Almanya ile olan stratejik ortaklığın hız kesmeden süreceğine, ticari temasların ilerleyen dönemlerde çok daha fazla artacağına, daha iyi seviyelere geleceğine inandıklarını dile getiren Asmalı, "Bu hususta, Almanya’da bulunan MÜSİAD şubelerimiz ve temsilciliklerimiz vasıtasıyla da ticari diplomasiyi en üst seviyelere çıkarma yönünde çabalarımızın süreceğini ifade etmek istiyorum. Bu ülkede medeniyetimizin değerlerini temsil etmek, bir arada barış içinde yaşama kültürümüzü geliştirmek gelecek nesillerimiz için çok büyük önem taşıyor." dedi.

 

"ALMANYA’DAKİ TÜRK KÖKENLİ GİRİŞİMCİLER ZOR ZAMANLARDA REFAHIMIZA KATKIDA BULUNUYOR"

 

Almanya Dış Ticaret ve Ekonomik Kalkınma Birliği (BWA) Yönetim Kurulu Başkanı Michael Schumann ise Türkiye ve Almanya arasında "derin dostane ve çok yönlü ilişkiler" bulunduğuna dikkati çekerek, Kovid-19 pandemisi ve siyasi farklılıklarına rağmen iki ülke arasındaki ilişkilerin son yıllarda faydalı bir gelişim gösterdiğini belirtti.

 

Schumann, Almanya Dış Ticaret ve Ekonomik Kalkınma Birliği 20 yıla yakın bir süredir iyi iş için köprüler kurmaya kendilerini adadıklarını anlatarak, Almanya’da ekonomi diplomasi alanında önde gelen düşünce kuruluşlarından biri olarak uzun yıllardır Türk-Alman ekonomik ve ticari ilişkilerini desteklediklerini vurguladı.

 

İkili ekonomik ilişkilerin genişletilmesinin yanında, Türkiye ve Almanya’nın üçüncü pazarlarda ortak işbirliğinin genişletilmesi konusunda mükemmel başlangıç koşullarına sahip olduğuna işaret eden Schumann, "Özellikle Asya ve Afrika ülkelerinin yanı sıra Hazar Bölgesi ve Orta Asya’yı düşünüyorum.

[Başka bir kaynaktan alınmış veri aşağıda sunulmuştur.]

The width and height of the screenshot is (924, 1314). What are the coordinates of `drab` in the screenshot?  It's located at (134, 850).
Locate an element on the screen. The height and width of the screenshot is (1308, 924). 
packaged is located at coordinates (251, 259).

Bu bağlamda BWA olarak MÜSİAD üyeleriyle gelecekte işbirliğimizi yoğunlaştırmayı dört gözle bekliyoruz." diye konuştu.

 

Schumann 2024 yılına zor bir dönemde girildiğini vurgulayarak, şunları kaydetti: "İçinde bulunduğumuz çok kutuplu dünyanın yeni gerçekleri sadece riskleri değil, aynı zamanda değerlendirilmesi gereken çok sayıda fırsat da barındırıyor. Siyasi uçurumların açıldığı yerlerde ekonomik diplomasi ve girişimciler anlayış köprüleri kurabilirler. Cehalet ve önyargıların hüküm sürdüğü yerlerde kişisel diyalog gözleri açabilir. Ayrıca özellikle bugünlerde Alman medyasında bazılarının yabancı vatandaşları ülkelerine geri gönderme planlarını okuduğumuza göre bir şeyi açıklığa kavuşturmama izin verin. Almanya’daki Türk vatandaşlarımız ülkemizin kalkınmasına önemli katkılarda bulunmuşlardır."

 

"Almanya’daki Türk kökenli girişimciler zor zamanlarda refahımızı sürdürmek, istihdam oluşturmak ve istihdamı korumak için halen önemli katkılarda bulunmaktadır. Almanya’daki tanıdığım birçok Türk kökenli girişimci Alman tarihi hakkında daha fazla bilgileri var." diyen Schumann, şöyle devam etti: "Bu ülkeye ve ülkeyi büyük yapan değerlerine konuştuğum bazı Alman vatandaşlarından daha yakından bağlılar. Siz Alman kültürünü zenginleştirdiniz. Ülkemizin, toplumumuzun ve daha da ötesi bu güzel Berlin şehrinin bir parçasınız. Türk ve Türkiye doğumlu sakinleri olmasaydı ne olurdu. Aynı zamanda köklerinize uzanan bir köprüsünüz. Bizi Türkiye’ye bağlıyor ve iki ülke arasındaki dostluğu güçlendiriyorsunuz. BWA olarak bu doğrultuda çalışmaya devam edeceğiz ve desteğinizi bekliyoruz.”

 

"ALMANYA-TÜRKİYE ARASINDA KÖPRÜYÜZ"

 

MÜSİAD Berlin Başkanı Fikret Doğan da üyelerinin Almanya’da istihdam oluşturduğunu ve vergilerle devletin çalışmasına katkıda bulunduklarını vurgulayarak, "Biz diyoruz ki, biz bu topraklarda çalışıyorsak ve kazanıyorsak, bu topraklarda da hakkını vermemiz gerekiyor." dedi.

 

Almanya’nın iş dünyası için demografik sorunları çözmeye talip olduklarını belirten Doğan, "Biz Almanya-Türkiye, Almanya dünya arasında bir köprüyüz." ifadesini kullandı.